In summary, by comparing urine T2:ERG and PCA3 scores to ERG+ and total cancer burden at prostatectomy, our results confirm the extraordinary specificity of prostatic tissue ERG expression for prostate cancer (>99.99%) and demonstrate strong concordance of total ERG+ prostate cancer burden with urine T2:ERG score. This strong correlation supports the potential utility of T2:ERG in a variety of clinical situations which can now be prospectively addressed, including risk stratifying men with elevated serum PSA, those with prior negative biopsy and those considering active surveillance (as high urine T2:ERG scores is strongly associated with a large volume of ERG+ prostate cancer). Urine T2:ERG score may also have utility in predicting upgrading on prostatectomy, as high urine T2:ERG score but low tumor volume on biopsy may indicate undetected ERG+ cancer.
The authors thank Gary Pestano (Ventana Medical Systems) for providing the ERG antibody and IHC reagents, Jack Groskopf (Gen-Probe, Inc.) for providing T2:ERG and PCA3 assays, and Angela Fullen and Amy Gursky for technical assistance. Supported in part by the Early Detection Research Network (U01 CA111275 and U01 CA113913) and NIH S.P.O.R.E. (P50 CA69568). A.M.C. is supported by the Prostate Cancer Foundation and the Doris Duke Foundation, and is an American Cancer Society Clinical Research Professor and an A. Alfred Taubman Scholar.

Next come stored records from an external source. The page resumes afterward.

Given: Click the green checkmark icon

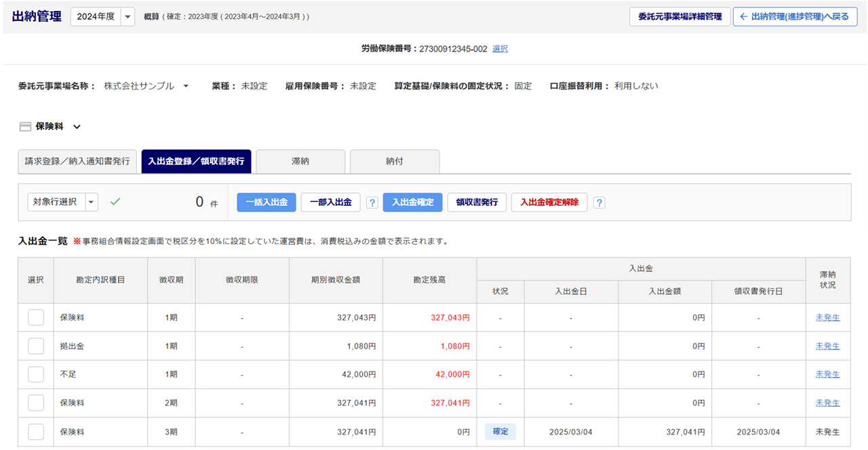Looking at the screenshot, I should click(115, 202).
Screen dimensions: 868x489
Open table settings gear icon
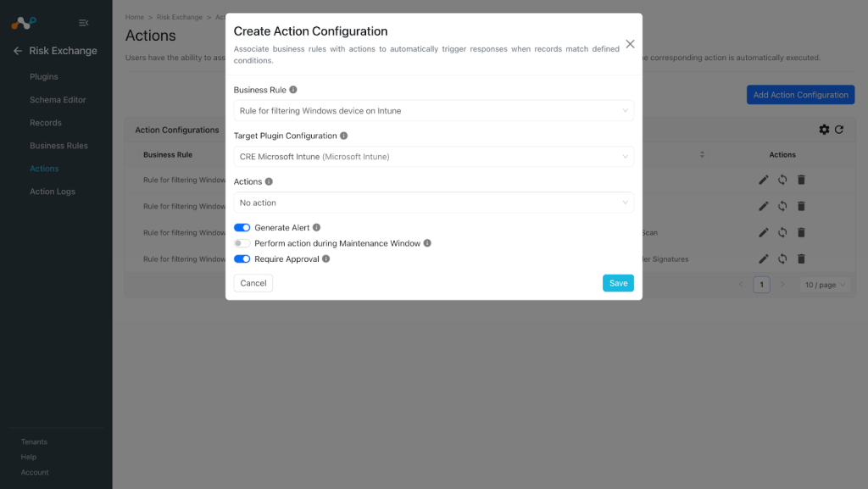(x=824, y=130)
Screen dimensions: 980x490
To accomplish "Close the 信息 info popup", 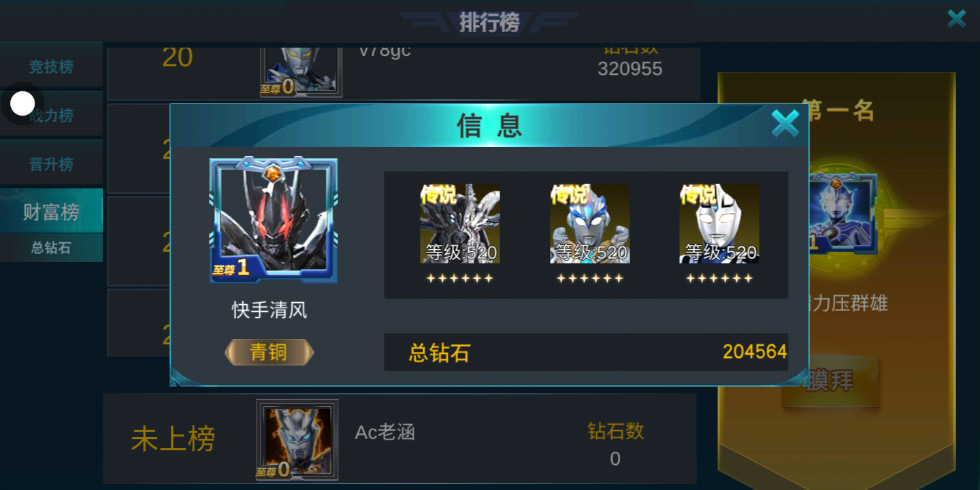I will pyautogui.click(x=785, y=124).
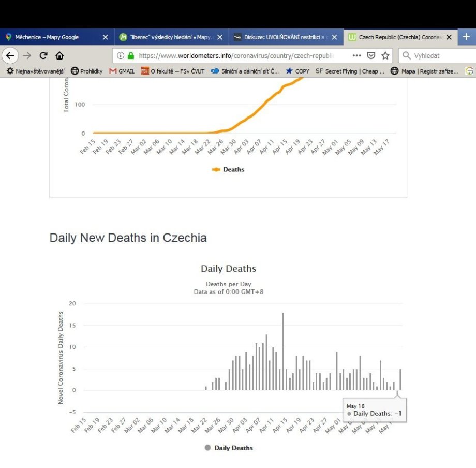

Supported in part by the Early Detection Research Network (U01 CA111275 and U01 CA113913) and NIH S.P.O.R.E. (P50 CA69568).
Conflict of interest:
The University of Michigan has been issued a patent on the detection of ETS gene fusions in prostate cancer, on which A.M.C. and S.A.T. are listed as co-inventors. The University of Michigan licensed the diagnostic field of use to Gen-Probe, Inc, which sublicensed rights to Ventana Medical Systems, Inc. Neither company played a role in data collection, interpretation or analysis, and did not participate in the study design or the decision to submit for publication. N.P. has served as a consultant for Ventana Medical Systems. A.M.C. has served as consultant to Gen-Probe, Inc. and Ventana Medical Systems. S.A.T. has received honoraria from Ventana Medical Systems.